Basagran and Ortho Nutsedge killer always works for me. Both takes 2-3 applications. Don’t be surprised if next year you till or work the garden, here they come! There is one left from this year. I better get after it.
The absolute best way to get rid of this and crab grass is a grass sickle. If you apply it into the ground where the roots are this tool will easily eradicate them in the area. I use it in my garden. I will now start using it in my front yard and then apply seeds.
Are you still around? We have Crabgrass, Goose-grass nutsedge and some flat grass that has ridges and is slightly yellow green. Will Prodiamine pre emergent granuals be effective if applied before the soil reaches 55 degrees F?
Nutsedge we have in Houston Tx, landscape fabric won't even slow it down ... neither will solid plastic sheeting. It will grow right through it. I haven't tried thick newspaper. I did try suspended black plastic sheeting about a foot off the ground above the vegetable bed infested with nutsedge, left in place more than a year and I kept the bed very dark and dry ... now I removed the plastic and still the nutsedge is coming back. This has to be one of the worst weeds in the world.
I'm in central Texas and have come to understand that all the info on weeds, gardening and getting rid of bugs don't necessarily apply to Texas. Don't know if it's our climate or what, but OMG, it's hard to get rid of this horrible weed... only thing worse is the bugs here!
houstonsrb I’m in Houston too and even when I spray it with glyphosate and it dies but it grow right back. It’s nasty stuff in Houston for sure. I just put in st Augustine sod in my lawn so I’m hesitant to start spraying it with a bunch of stuff. But I also fear these weeds will take over my lawn.
👍Best info I’ve seen yet on nutsage & treatment. I’ve had this junk for years & could never get rid of it. Now I’ll try the chemical made to treat it. Thx ✌️(SUB’d)
We have been picking these out of our grass and flower beds. I go out and pick a bunch and they grow back. We have a gentleman that came to spread some weed killer which isn’t harmful to our dogs and I asked him why we still have these weeds. He told me the name and here I am investigating. Now I know I need to pull those pesky tubers. Thanks for explaining this so well and showing the different types of ways it grows. We get lots in the beds where we have mulch.
Alright! pull up this grass up and it comes right back. Spray roundup, it comes right back. Pull my hair out, so far it comes back. Tyvm, been looking for a way to get rid of it for a garden plot.
There were two species, one that grows just on the thin layer on earth while the other is a very deep rooted one so, I have a problem in getting rid of this nutsedge in my farm the deep rooted one it keeps on increasing its numbers every year, l still wonder how l should get rid of them, l am from lndia and l don't know if l can find this herbicide here.
I have Nutgrass I think. It has hair like roots shooting out to a nut that is about 4 inches below the ground and then makes another plant.
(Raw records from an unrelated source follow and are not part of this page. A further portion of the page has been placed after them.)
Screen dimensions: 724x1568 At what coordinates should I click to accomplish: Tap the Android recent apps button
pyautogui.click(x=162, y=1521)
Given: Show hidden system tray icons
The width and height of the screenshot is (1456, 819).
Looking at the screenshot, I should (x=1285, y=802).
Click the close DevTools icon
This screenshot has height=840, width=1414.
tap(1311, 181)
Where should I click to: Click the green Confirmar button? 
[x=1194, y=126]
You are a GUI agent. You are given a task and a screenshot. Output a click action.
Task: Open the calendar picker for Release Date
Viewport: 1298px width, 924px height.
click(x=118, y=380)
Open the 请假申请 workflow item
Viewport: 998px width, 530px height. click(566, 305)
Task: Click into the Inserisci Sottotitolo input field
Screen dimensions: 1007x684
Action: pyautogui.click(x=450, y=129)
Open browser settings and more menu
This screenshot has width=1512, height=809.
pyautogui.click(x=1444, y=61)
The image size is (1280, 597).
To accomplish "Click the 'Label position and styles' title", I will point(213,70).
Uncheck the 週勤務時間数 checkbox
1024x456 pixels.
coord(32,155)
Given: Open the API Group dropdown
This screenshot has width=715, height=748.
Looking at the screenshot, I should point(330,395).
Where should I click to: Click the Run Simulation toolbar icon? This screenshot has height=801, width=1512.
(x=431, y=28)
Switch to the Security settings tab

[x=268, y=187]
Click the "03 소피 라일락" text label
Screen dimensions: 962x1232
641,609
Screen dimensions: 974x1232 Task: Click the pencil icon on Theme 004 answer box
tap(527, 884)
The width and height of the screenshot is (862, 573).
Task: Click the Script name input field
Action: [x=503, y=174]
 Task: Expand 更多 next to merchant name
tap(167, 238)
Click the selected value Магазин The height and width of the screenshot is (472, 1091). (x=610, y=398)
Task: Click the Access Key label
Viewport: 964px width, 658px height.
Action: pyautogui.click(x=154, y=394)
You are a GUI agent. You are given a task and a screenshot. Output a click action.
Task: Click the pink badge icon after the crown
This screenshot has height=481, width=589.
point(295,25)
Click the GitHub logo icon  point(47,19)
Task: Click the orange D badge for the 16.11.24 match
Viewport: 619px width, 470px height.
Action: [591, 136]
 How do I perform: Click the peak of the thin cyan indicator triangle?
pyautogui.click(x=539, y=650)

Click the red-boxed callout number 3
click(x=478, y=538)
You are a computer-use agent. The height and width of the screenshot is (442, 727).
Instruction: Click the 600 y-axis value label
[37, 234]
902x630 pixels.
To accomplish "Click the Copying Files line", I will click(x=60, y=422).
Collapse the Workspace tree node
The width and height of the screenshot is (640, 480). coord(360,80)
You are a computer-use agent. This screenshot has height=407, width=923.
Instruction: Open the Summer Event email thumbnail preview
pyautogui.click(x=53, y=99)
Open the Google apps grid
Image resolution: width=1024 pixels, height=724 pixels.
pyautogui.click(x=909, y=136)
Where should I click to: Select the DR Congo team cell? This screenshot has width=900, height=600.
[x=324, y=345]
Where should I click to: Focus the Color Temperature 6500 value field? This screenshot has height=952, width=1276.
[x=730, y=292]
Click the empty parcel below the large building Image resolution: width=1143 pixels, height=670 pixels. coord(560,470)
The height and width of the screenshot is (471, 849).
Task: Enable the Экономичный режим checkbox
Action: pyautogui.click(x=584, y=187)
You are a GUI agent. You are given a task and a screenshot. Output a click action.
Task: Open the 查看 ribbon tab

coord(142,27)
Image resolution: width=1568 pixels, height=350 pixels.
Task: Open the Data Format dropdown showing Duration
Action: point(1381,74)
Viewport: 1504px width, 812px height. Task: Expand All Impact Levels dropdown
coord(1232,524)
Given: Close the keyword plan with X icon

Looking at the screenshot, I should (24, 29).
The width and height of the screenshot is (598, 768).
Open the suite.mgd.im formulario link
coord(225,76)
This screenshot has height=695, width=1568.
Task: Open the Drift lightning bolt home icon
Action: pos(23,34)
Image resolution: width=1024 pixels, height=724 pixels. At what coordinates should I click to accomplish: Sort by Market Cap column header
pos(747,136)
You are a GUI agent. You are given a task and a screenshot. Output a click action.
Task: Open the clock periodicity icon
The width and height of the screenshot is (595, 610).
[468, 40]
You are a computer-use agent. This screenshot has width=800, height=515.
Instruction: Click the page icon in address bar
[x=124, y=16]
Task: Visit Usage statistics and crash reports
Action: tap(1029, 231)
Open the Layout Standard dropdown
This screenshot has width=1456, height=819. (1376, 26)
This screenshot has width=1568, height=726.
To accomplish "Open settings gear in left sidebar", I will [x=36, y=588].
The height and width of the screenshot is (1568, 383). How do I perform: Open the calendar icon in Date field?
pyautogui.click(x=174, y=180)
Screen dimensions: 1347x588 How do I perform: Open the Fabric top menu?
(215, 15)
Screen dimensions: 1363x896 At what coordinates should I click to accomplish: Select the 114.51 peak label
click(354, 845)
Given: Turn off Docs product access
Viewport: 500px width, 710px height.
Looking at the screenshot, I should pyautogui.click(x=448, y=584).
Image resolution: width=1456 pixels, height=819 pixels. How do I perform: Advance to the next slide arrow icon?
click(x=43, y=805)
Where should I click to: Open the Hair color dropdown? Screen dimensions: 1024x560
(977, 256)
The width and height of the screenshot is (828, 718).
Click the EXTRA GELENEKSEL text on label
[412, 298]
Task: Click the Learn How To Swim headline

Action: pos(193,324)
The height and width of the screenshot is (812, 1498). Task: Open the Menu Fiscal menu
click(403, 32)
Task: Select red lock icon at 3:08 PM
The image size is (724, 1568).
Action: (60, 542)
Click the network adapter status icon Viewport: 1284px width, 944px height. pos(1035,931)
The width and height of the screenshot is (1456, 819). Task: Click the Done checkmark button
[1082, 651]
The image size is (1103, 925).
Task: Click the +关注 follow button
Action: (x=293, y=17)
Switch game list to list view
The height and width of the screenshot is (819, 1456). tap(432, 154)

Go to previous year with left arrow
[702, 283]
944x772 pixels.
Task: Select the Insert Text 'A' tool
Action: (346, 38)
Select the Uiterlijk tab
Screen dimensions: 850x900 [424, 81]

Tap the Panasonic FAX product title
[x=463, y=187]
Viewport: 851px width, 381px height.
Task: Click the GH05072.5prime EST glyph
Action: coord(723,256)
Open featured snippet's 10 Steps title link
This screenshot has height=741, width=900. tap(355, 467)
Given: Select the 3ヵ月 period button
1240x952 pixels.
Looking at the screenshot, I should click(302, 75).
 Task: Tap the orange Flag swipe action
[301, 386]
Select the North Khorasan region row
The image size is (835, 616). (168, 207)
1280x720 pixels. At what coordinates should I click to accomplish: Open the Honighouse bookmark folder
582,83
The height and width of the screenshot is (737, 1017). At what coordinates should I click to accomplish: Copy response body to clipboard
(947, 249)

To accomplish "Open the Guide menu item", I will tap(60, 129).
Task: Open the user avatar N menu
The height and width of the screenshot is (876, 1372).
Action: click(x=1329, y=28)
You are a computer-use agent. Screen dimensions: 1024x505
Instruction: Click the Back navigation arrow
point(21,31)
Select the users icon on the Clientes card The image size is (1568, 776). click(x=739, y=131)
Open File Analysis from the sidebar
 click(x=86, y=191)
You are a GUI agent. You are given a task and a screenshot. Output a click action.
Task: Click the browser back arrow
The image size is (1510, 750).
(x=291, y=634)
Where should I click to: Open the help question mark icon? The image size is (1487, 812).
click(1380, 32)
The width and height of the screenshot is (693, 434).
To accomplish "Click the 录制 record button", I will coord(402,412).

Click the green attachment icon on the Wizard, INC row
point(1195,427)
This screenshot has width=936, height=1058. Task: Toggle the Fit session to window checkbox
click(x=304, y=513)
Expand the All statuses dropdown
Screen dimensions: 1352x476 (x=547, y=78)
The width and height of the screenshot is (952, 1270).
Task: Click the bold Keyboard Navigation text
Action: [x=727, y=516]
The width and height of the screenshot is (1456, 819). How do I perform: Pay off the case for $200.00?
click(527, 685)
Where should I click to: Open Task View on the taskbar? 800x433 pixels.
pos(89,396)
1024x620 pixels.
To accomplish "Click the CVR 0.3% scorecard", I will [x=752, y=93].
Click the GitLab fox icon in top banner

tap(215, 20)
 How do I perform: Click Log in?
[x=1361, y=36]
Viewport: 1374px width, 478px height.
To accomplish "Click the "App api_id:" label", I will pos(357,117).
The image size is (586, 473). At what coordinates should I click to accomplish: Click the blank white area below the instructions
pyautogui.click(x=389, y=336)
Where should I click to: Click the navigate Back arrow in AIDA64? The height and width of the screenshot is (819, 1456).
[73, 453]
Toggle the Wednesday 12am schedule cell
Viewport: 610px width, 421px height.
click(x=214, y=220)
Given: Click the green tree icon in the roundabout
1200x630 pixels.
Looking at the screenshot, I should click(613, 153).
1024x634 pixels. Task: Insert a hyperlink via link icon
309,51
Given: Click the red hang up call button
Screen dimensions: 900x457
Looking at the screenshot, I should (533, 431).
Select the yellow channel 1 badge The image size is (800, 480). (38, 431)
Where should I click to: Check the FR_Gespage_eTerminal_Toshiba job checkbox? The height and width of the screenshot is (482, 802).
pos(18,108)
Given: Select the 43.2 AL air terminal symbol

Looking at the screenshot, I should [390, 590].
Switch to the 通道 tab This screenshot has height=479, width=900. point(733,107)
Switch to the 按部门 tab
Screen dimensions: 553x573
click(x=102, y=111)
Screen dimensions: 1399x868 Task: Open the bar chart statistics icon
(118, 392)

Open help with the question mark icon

What can I do.. I know from your video that it isn't Nutsedge. It's all in my flower bed. HELP
Hi Elanie! I'm leaving links to OSU Extension Fact Sheets concerning weeds. If these do not answer your questions please let me know, via comment, and I will contact an OSU Extension Specialist for you. Hope these help! pods.dasnr.okstate.edu/docushare/dsweb/Get/Document-1118/HLA-6423web.pdf pods.dasnr.okstate.edu/docushare/dsweb/Get/Document-1339/HLA-6601web.pdf
No, it isn't. But Sedgehammer was introduced to replace it. Sedgehammer is reportedly the most popular nutsedge killer. - Also, if you have cool season grass (fescue, Kentucky bluegrass, etc), you can use Tenacity to kill nutsedge.
If you work in the yard a lot, longer fingernails are useful, both in protecting the fingers and facilitating handling soils and debris, as you plant and as you cultivate.